Task instructions: Please find all lines containing "height" in the listing below and copy them.
+++ Dataset
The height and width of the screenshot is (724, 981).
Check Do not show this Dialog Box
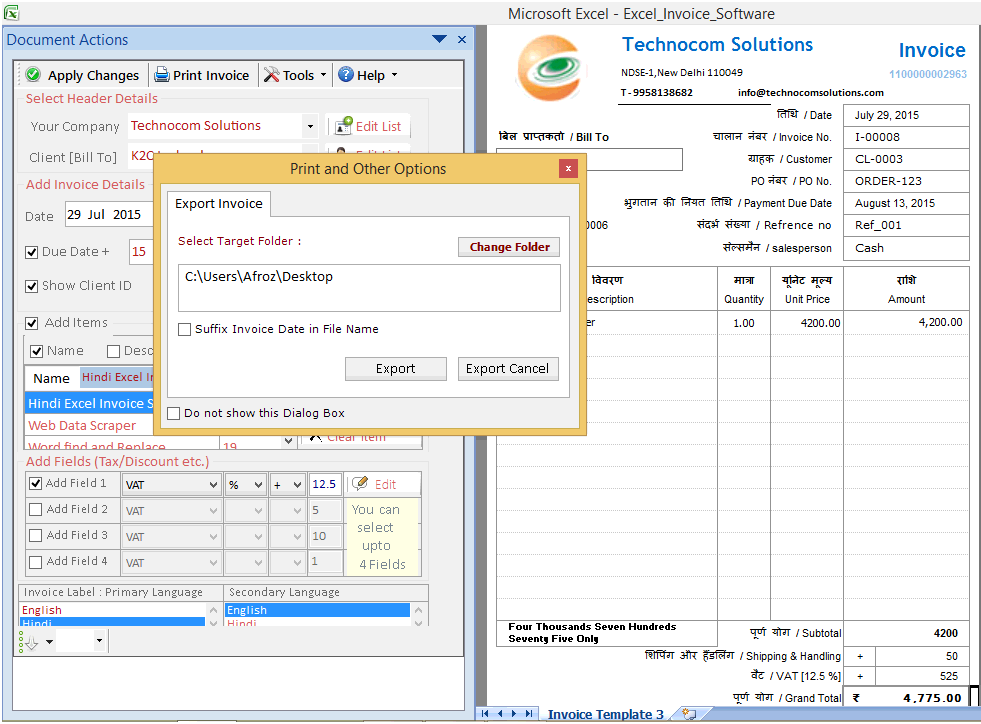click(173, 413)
++++++
+++ Dataset
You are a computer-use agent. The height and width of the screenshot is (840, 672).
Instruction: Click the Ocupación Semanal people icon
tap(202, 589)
++++++
Completed task:
The height and width of the screenshot is (724, 981).
You are a computer-use agent. The height and width of the screenshot is (840, 672).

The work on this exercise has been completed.